A nationalist media watchdog group has issued a call to rabbis to permit the hiring of professional cameramen to document attacks and provocations by Arabs and leftists that occur on the Jewish Sabbath.
Chanie Luz, director of Tadmit, has penned an article on the Srugim website in which she argued that the latest confrontation at Yitzhar showed that Israeli media cannot be relied upon to give an objective account of incidents such as these.
The incident ended with a Jew firing his weapon at an Arab, and it was this part of the event that was covered by the media, which used a video shot and edited by the pro-terrorist B'Tselem organization.
However, that bullet was only fired after dozens of incited Arabs hurled rocks at Jews who were hiking to the local spring, and set fields ablaze in the hope that the fire would consume Yitzhar.

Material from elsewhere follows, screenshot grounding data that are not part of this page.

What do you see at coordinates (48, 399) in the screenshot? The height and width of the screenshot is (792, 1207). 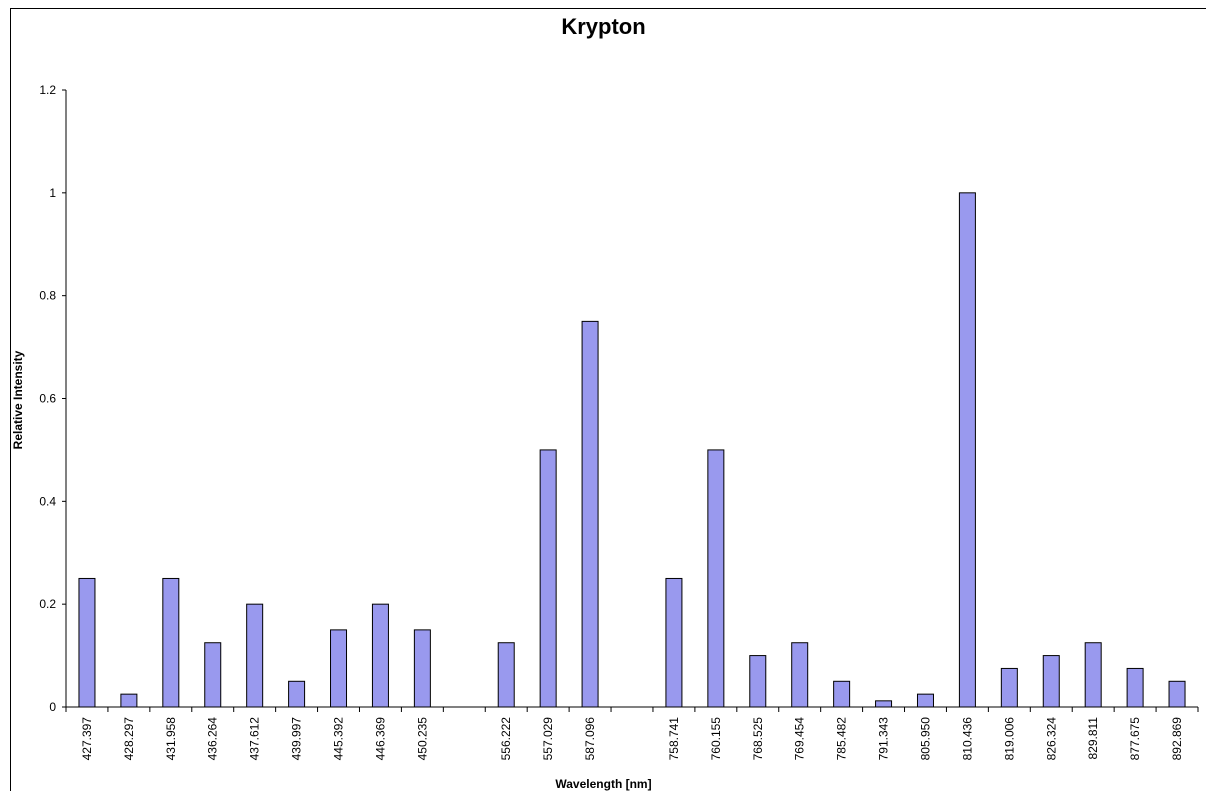 I see `y-tick-label: 0.6` at bounding box center [48, 399].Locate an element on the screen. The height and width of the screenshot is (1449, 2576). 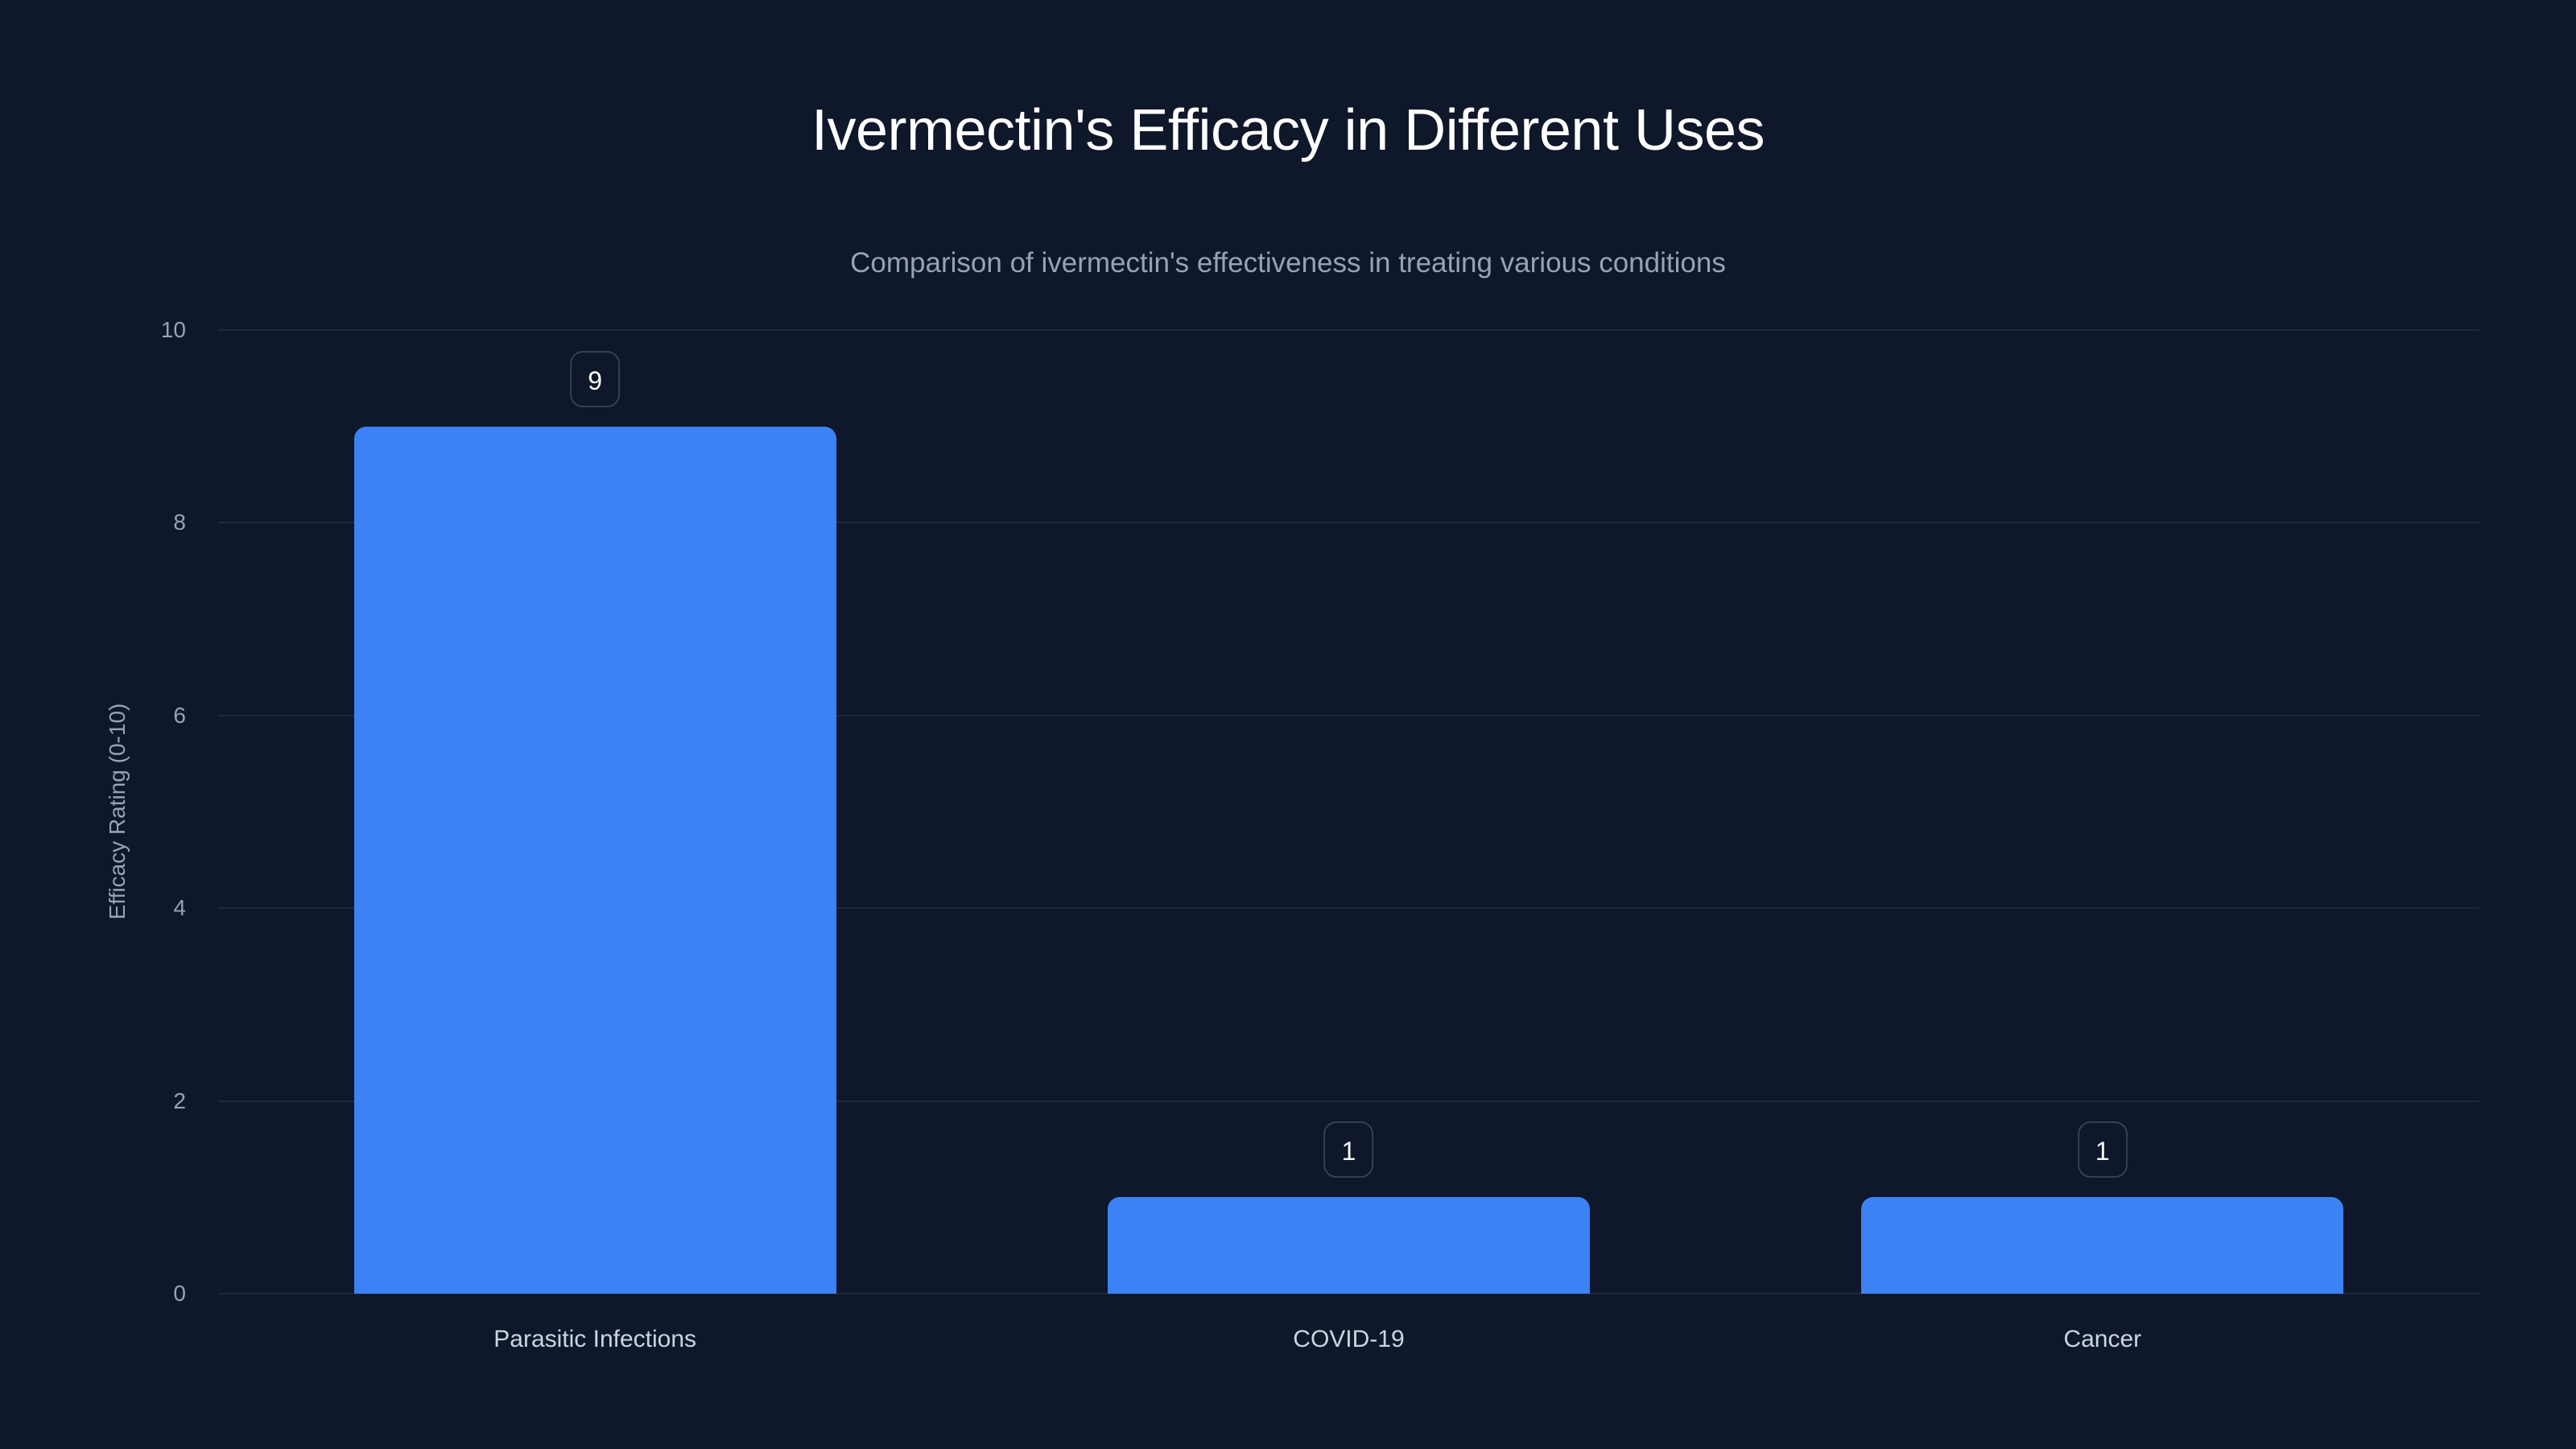
y-tick-label: 0 is located at coordinates (180, 1294).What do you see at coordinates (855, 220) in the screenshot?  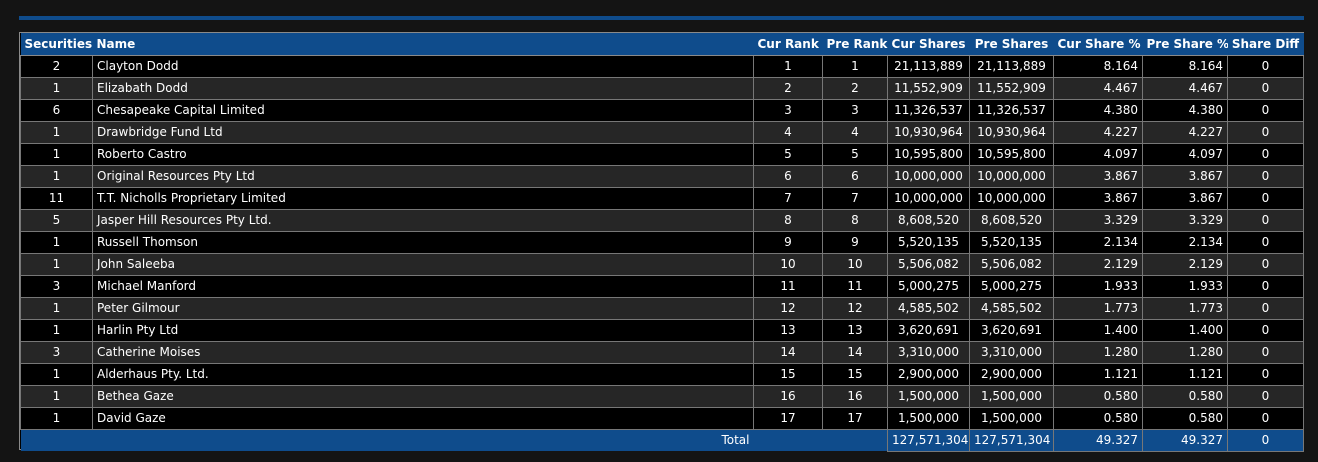 I see `cell-pre-rank: 8` at bounding box center [855, 220].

The media downplayed or ignored the Arab attack and played up the Jewish response to a life-threatening situation.
Luz writes that the incident reminded her of another terror attack in 2008, in which a terrorist stabbed a nine-year-old boy in Yitzhar on a Sabbath. Israeli media played up video showing the response by men from Yitzhar, who went on a rampage in the attacker's village, but covered up the terrorist attack that provoked it.
"The Arabs document these events, but the Jews hardly do so," contends Luz. "The latest event, too, occurred on Shabbat, and the result in the media is that B'Tselem gets the entire stage on Shabbat, while after Shabbat there is no Jewish video material that can be disseminated."
The edited materials are used to besmirch the IDF, the Jews of Judea and Samaria, and Jews in general, she notes. This libel creates anti-Semitism and places the IDF on the defensive as well. As a result, people lose their lives: the IDF is hamstrung, soldiers cannot effectively protect their own lives and those of Jewish residents against Arab attacks, and Jewish residents cannot defend themselves -- all because of legal limitations placed on them as a result of media disinformation that portrays them as the attackers.
While Luz does not say this outright, it is clear she is hinting that this places the matter in the field of "pikuach nefesh" -- the saving of lives, for which it is permitted to break Sabbath prohibitions.
Luz notes that the rabbi of Maon, Rav Danny Stiskin, gave permission several years ago for the Judean community's security men to videotape incidents that take place on Shabbat. He did so after a series of attacks by leftists and Arabs, which were videotaped by the Arabs and edited to make the Jews look like the attackers.
She says this is not enough, and asks leading rabbis to allow professional documentation of Arab and leftist attacks on Shabbat throughout Judea and Samaria.